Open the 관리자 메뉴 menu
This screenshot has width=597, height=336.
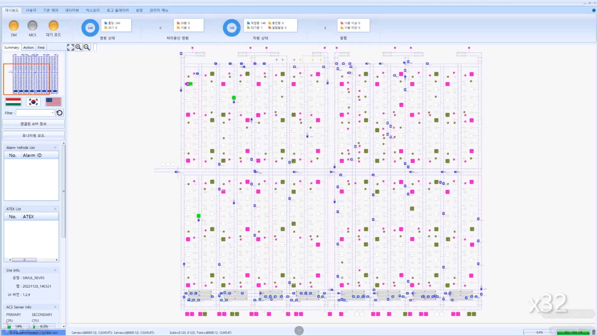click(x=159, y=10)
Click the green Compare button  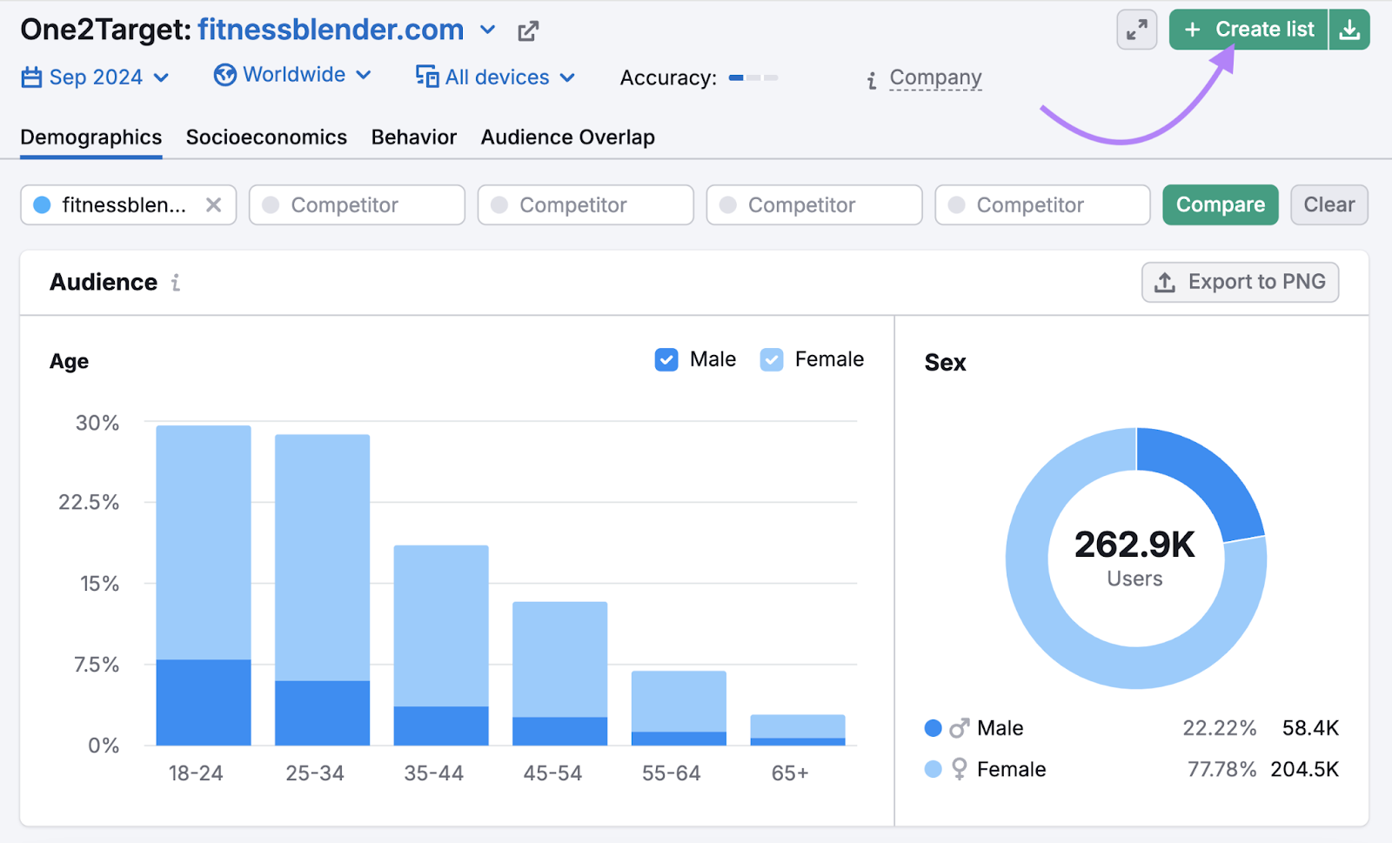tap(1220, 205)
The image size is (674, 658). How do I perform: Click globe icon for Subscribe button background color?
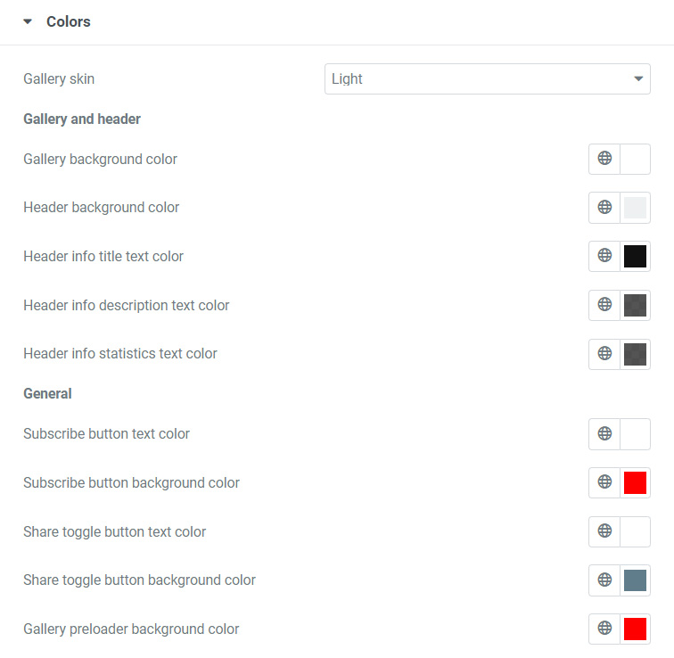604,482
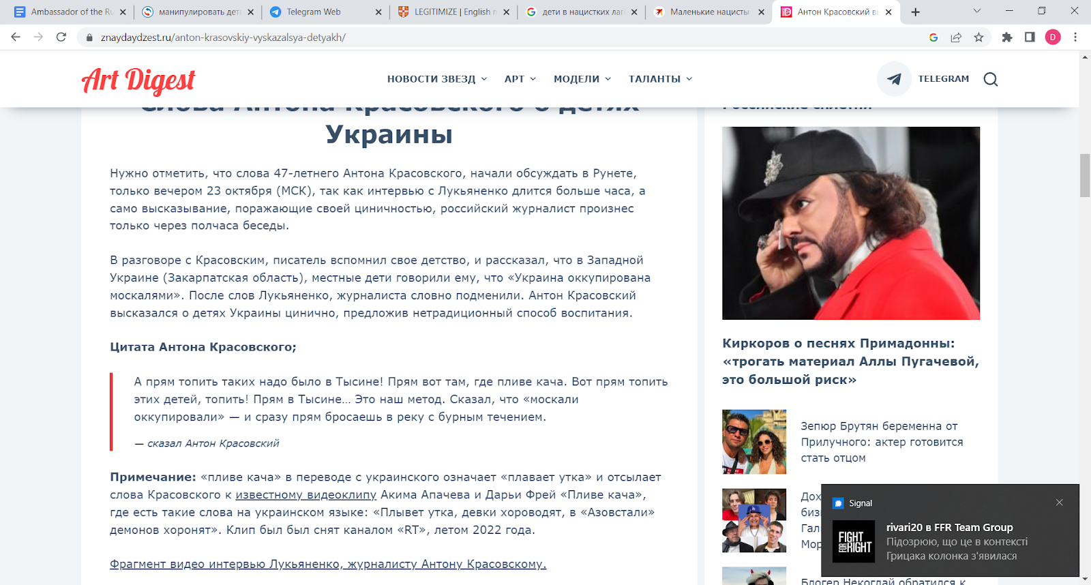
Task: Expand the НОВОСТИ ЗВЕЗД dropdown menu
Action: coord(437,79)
# # # #
* **Exercise aim**
Reproduce the items from the line that has "The image size" through the end of the items, replacing "globe icon" with "gear icon" and changing nothing else. Leave the pictures out of your answer.

* **Result below**
The image size is (674, 658). How do I perform: Click gear icon for Subscribe button background color?
604,482
Task: Expand the НОВОСТИ ЗВЕЗД dropdown menu
Action: coord(437,79)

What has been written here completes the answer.